• Exercise directions:
Carry on the essay about the history of the inalienable rights argument from its final sentence, writing the next part in the same voice.

• Page extract:
********

History of the Inalienability Rights Argument

A Brief History of the Inalienability Rights Argument

David Ellerman

The foundation of the inalienable rights argument was the crucial difference between persons and things in an alienation contract. Where has this insight—that a person cannot fit the legal role of a non-person (even voluntarily)—erupted in the history of thought?  The Ancients did not see this matter clearly.  For Aristotle, slavery was based on “fact”; some adults were seen as being inherently of diminished capacity if not as “talking instruments” marked for slavery “from the hour of their birth.” [Politics, 1254a]  Treating them as slaves was no more inappropriate for Aristotle than treating a donkey as an animal—to each according to its nature.

The Stoic anticipations

The Stoics held the radically different view that no one was a slave by their nature; slavery was an external condition juxtaposed to the internal freedom of the soul. Chrysippus challenged Aristotle’s notion that some people were slaves by nature.  By virtue of their rational and social nature, Cicero saw all men as equal under the jus naturale. Sabine found in the Stoics an anticipation of the Kantian theme to treat all humans as persons rather than as things.

Even if he were a slave he would not be, as Aristotle had said, a living tool, but more nearly as Chrysippus had said, a wage-earner for life.  Or, as Kant rephrased the old ideal eighteen centuries later, a man must be treated as an end and not as a means.  The astonishing fact is that Chrysippus and Cicero are closer to Kant than they are to Aristotle. [Sabine 1958, p. 165]

Seneca further developed the idea of external bondage and internal freedom of the soul.

********

• Given information:
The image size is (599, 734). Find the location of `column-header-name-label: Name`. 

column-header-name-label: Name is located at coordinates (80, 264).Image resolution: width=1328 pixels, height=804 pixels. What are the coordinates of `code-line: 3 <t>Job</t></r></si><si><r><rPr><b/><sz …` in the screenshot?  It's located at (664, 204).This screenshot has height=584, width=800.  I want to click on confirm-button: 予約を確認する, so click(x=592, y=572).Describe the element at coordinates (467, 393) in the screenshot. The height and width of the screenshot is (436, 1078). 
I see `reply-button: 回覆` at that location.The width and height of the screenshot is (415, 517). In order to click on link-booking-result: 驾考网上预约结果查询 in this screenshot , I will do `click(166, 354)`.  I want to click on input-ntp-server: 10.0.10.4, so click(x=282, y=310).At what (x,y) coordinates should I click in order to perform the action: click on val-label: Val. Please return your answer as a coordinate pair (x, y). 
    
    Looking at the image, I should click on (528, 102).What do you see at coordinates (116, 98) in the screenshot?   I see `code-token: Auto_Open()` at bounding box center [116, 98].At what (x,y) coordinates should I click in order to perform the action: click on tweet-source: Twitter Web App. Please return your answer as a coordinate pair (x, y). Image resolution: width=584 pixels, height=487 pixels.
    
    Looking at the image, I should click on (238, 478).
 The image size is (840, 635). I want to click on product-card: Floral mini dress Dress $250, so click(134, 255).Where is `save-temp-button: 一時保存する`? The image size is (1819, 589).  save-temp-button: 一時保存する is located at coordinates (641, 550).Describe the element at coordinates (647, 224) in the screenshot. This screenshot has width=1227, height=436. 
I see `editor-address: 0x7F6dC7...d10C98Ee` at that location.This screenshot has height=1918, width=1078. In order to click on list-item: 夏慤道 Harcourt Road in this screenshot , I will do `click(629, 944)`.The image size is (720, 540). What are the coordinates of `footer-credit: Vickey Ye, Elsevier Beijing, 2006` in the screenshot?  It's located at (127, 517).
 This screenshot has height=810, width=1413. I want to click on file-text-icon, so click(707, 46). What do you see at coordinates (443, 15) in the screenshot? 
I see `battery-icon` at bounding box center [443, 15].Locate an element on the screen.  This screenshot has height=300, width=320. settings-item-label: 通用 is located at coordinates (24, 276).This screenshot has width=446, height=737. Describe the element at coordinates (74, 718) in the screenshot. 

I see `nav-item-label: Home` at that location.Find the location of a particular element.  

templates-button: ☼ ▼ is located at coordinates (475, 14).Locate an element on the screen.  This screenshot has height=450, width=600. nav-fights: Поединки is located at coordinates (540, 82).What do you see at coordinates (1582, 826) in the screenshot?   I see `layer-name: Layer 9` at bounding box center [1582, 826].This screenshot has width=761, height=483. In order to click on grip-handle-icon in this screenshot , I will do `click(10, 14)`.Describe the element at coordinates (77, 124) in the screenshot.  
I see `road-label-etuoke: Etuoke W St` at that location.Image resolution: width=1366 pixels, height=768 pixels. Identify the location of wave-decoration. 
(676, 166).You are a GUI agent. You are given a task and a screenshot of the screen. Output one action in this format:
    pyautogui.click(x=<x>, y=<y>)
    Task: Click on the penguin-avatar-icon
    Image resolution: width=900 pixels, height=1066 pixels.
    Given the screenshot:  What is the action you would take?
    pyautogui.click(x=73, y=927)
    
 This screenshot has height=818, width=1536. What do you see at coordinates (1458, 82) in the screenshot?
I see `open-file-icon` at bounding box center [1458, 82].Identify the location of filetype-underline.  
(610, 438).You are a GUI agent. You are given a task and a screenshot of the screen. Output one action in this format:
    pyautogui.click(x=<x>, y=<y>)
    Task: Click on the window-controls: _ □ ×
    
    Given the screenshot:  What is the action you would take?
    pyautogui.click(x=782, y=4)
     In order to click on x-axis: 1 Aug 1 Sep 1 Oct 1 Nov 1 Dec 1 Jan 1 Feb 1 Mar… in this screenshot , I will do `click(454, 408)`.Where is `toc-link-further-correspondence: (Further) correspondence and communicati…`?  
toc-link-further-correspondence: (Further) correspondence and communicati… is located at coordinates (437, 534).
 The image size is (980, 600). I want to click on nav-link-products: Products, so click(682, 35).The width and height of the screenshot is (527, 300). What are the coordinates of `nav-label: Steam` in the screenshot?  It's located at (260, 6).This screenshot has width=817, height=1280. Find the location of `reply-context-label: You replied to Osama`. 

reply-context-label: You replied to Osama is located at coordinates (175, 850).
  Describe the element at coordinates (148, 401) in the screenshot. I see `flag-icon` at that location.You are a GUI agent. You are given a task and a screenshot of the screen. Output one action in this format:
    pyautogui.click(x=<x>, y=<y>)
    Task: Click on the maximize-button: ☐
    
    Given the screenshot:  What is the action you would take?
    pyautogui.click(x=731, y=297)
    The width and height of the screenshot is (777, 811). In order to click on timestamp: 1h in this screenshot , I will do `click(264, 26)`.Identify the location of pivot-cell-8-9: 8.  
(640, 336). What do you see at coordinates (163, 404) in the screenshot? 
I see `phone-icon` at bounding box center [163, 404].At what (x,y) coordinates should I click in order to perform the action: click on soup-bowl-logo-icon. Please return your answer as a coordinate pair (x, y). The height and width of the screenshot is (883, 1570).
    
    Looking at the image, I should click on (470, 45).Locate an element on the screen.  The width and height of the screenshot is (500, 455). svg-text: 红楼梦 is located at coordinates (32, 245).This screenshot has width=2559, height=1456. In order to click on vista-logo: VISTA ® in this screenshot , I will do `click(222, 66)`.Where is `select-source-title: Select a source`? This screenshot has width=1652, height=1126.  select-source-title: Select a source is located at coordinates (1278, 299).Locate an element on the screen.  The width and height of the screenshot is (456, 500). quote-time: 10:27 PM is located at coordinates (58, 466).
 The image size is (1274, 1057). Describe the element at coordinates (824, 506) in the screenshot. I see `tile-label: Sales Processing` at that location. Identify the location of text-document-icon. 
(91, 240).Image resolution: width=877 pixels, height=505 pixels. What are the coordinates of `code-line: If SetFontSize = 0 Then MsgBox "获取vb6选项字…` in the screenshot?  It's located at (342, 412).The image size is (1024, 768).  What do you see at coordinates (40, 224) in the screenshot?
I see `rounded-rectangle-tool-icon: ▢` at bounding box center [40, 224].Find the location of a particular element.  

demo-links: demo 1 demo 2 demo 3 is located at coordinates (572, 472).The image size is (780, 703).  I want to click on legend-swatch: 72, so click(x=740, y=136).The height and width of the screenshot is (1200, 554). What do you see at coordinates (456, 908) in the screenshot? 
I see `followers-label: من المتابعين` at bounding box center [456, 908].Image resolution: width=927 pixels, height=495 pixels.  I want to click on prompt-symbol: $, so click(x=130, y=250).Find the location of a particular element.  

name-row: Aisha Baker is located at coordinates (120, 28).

********

• Reply to the task:
It is a mistake to imagine that slavery pervades a man’s whole being; the better part of him is exempt from it: the body indeed is subjected and in the power of a master, but the mind is independent, and indeed is so free and wild, that it cannot be restrained even by this prison of the body, wherein it is confined. [Seneca, De beneficiis, III, 20; quoted in Cassirer 1963, 103]

In spite of the legal role of the slave as an instrument employed by another person, the mind of the slave is sui juris.

The Reformation doctrine of the liberty of conscience

The Stoic doctrine that the “inner part cannot be delivered into bondage” [Davis 1966, 77] re-emerged in the Reformation doctrine of liberty of conscience.  Liberal thought tends to interpret the doctrine of liberty of conscience in terms of tolerance [see Rawls 1996]. But there is another aspect of that doctrine that leads to the theory of inalienable rights, and this aspect gets short shrift in liberal intellectual history.

Secular authorities who try to compel belief can only secure external conformity.

Besides, the blind, wretched folk do not see how utterly hopeless and impossible a thing they are attempting.  For no matter how much they fret and fume, they cannot do more than make people obey them by word or deed; the heart they cannot constrain, though they wear themselves out trying.  For the proverb is true, “Thoughts are free.”  Why then would they constrain people to believe from the heart, when they see that it is impossible? [Luther 1942 (1523), 316]

Martin Luther was explicit about the de facto element; it was “impossible” to “constrain people to believe from the heart.”

Furthermore, every man is responsible for his own faith, and he must see it for himself that he believes rightly.  As little as another can go to hell or heaven for me, so little can he believe or disbelieve for me; and as little as he can open or shut heaven or hell for me, so little can he drive me to faith or unbelief.  Since, then, belief or unbelief is a matter of every one’s conscience, and since this is no lessening of the secular power, the latter should be content and attend to its own affairs and permit men to believe one thing or another, as they are able and willing, and constrain no one by force. [Luther 1942 (1523), 316]

Spinoza’s natural right that one “cannot abdicate even with consent”

Perhaps it was Baruch Spinoza (1632-1677) who first translated the doctrine of the  liberty of conscience into the political notion of a right that could not be ceded “even with consent”. In Spinoza’s Theologico-Political Treatise published in 1670, he spelled out the essentials of the inalienable rights argument.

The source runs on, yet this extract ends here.